++++ MATERIAL PROVIDED
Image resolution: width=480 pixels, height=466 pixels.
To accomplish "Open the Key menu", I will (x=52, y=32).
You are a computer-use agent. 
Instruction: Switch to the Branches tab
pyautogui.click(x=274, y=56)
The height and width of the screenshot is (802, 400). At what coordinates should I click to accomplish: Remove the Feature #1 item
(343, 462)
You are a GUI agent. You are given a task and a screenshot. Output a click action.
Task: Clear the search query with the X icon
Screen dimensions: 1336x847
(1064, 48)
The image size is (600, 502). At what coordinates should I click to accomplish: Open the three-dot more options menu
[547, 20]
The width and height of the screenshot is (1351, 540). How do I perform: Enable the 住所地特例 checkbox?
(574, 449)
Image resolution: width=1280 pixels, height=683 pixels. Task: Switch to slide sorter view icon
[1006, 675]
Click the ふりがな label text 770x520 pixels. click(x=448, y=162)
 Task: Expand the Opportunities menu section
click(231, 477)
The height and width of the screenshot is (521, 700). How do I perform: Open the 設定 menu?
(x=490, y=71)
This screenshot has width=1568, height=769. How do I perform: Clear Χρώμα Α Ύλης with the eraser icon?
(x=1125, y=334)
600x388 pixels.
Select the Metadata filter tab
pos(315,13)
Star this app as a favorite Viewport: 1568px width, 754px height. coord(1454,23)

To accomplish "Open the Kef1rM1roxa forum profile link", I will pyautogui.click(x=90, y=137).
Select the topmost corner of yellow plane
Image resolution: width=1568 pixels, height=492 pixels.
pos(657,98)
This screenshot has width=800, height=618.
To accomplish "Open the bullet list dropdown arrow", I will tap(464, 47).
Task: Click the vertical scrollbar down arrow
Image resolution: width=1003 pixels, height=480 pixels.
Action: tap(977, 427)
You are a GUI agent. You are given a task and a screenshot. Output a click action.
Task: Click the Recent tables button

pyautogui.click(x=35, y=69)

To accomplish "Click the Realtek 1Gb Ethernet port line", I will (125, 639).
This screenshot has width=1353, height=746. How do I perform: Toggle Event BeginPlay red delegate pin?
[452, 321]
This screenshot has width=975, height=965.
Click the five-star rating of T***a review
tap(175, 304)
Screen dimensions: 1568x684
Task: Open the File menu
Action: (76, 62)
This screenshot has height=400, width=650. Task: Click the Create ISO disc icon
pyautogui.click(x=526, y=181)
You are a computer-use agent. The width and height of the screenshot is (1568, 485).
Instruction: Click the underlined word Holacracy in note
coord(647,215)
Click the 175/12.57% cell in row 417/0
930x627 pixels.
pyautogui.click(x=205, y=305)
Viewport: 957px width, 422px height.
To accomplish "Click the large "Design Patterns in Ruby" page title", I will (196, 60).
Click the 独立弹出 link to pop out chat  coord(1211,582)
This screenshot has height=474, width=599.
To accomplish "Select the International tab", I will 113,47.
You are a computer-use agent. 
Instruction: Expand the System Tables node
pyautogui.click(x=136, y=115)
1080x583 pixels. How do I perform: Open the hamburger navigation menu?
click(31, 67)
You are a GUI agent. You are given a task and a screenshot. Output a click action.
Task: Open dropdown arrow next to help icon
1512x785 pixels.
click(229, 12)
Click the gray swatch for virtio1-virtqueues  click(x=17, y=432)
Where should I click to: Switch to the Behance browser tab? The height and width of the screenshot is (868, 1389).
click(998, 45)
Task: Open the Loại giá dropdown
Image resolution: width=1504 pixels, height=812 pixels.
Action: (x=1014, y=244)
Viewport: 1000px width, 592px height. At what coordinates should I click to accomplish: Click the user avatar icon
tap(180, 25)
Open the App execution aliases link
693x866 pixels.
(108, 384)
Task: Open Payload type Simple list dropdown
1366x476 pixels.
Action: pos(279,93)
++++++++
:: TASK GOAL ::
Search the entries for the word "list", then gather every line that has it.

:: RESPONSE BOX ::
To accomplish "Open the bullet list dropdown arrow", I will tap(464, 47).
Task: Open Payload type Simple list dropdown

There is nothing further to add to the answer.